Divorzio da ex moglie senza reddito: niente assegno di mantenimento

Non ha diritto all’assegno di divorzio l’ex moglie disoccupata se non dimostra di non poter lavorare per cause di salute o di aver cercato un’occupazione. È quanto stabilito dalla nota pronuncia di cassazione che ha scollegato l’assegno divorzile dal parametro del tenore di vita durante il matrimonio [1].

L’ex moglie va quindi mantenuta dopo il divorzio?

Bisogna vedere se la donna è già in grado di mantenersi da sola e guadagnare quel tanto che le basta per rendersi indipendente economicamente. Quanto deve guadagnare per potersi dire autonoma? Secondo il tribunale di Milano, circa mille euro al mese. Secondo altri tribuali anche meno, in base alla situazione generale. Con un reddito simile, non si ha comunemente mai diritto all’assegno dall’ex marito, anche se durante il matrimonio alla coniuge veniva garantito un livello di benessere notevole, grazie ai redditi molto alti del marito.

Discorso diverso deve farsi invece per la donna disoccupata e totalmente priva di reddito: questa deve riuscire che la sua condizione è incolpevole e che non ha potenzialità lavorative residue (es. molto anziana o inabile etc.) e quindi dimostrare di aver cercato un posto di lavoro e di non esserci riuscita, consentendo una verifica anche per «presunzioni». Se l’ex moglie non riesce a fornire tale prova, anche se è senza lavoro e priva di reddito, non ha diritto al mantenimento.

Quindi, cosa deve fare la donna per avere il mantenimento? Dimostrare innanzitutto di non avere un reddito sufficiente a mantenersi; in secondo luogo di aver fatto di tutto per trovare un impiego o di non avere le condizioni fisiche od ambientali per poter flandare a lavorare.

Giudici di merito d’accordo: la donna divorziata deve andare a lavorare [2]

[1] Cass. sent. n. 11504/17 del 10.05.2017.

[2] Trib. Avellino, sent. n. 1227/17 del 21.06.2017.


Non è il tenore di vita durante il matrimonio, ma «l’indipendenza o l’autosufficienza economica» dell’ex coniuge il parametro per stabilire l’assegno di divorzio, poichè questo ha «natura assistenziale».

L’art. 156 comma 1 c.c. stabilisce che “Se uno dei due coniugi, a seguito di separazione o divorzio, abbia insufficiente reddito proprio e la separazione o il divorzio non sia addebitabile a lui per colpa, il giudice può stabilire che l’altro coniuge corrisponda un assegno di mantenimento“.
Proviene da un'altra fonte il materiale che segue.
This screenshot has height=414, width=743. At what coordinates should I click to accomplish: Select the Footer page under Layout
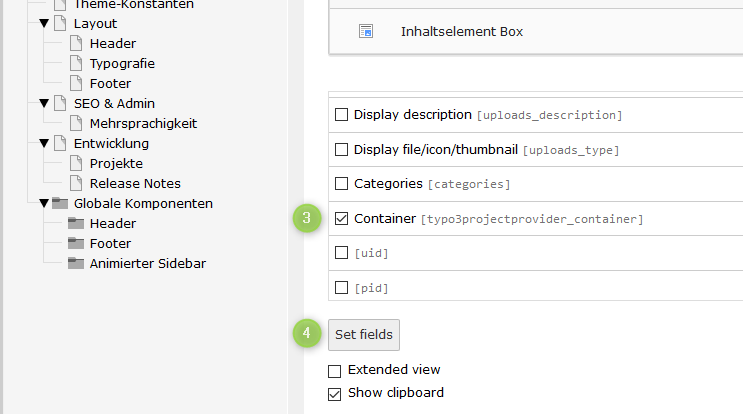110,83
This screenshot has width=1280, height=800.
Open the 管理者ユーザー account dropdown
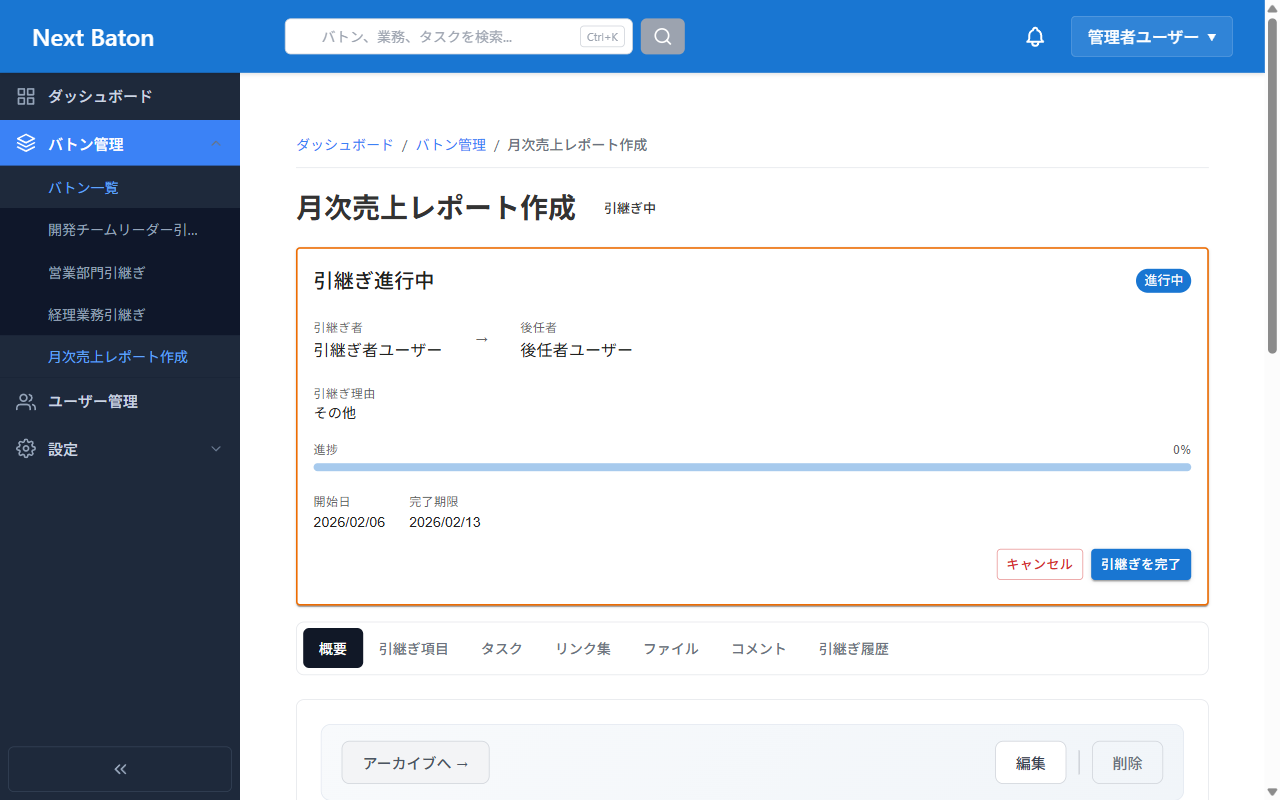pyautogui.click(x=1151, y=36)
L’assegno di divorzio ha però natura diversa dall’assegno di mantenimento concesso durante la separazione, che presuppone una continuazione del rapporto coniugale. L’assegno divorzile invece ha esclusivamente una natura assistenziale, una natura risarcitoria (per cui bisogna accertare la causa che ha determinato la rottura del rapporto), una natura compensativa (per cui è necessario valutare gli apporti di ciascun coniuge alla conduzione familiare).

La Cassazione ha affermato che il parametro del tenore di vita non può essere utilizzato per stabilire se e quanto un conige debba versare all’altro dopo il divorzio.

Se infatti il divorzio produce l’estinzione del rapporto matrimoniale, questo vale non soltanto sul piano personale, ma anche su quello economico-patrimoniale, e stabilire il diritto a mantenere un tenore di vita che si godeva durante il matrimonio, varrebbe a stabilire una di ultrattività di quel vincolo, sia pur dal solo punto di vista degli effetti economici

Senza contare che la presenza di un assegno divorzile a tempo indeterminato può tradursi in un ostacolo alla costituzione di una nuova famiglia dopo il primo matrimonio.

Sulla base di tali argomentazioni, la Corte di Cassazione ha cancellato il parametro del tenore di vita sostituendolo con il criterio dell’autosufficienza economica del coniuge richiedente, in coerenza con la considerazione per cui il vincolo matrimoniale si è ormai irrimediabilmente sciolto, dal punto di vista affettivo così come dal punto di vista economico.

Se il coniuge è economicamente indipendente dunque (o è in grado di essere tale), l’assegno divorzile non sarà più dovuto.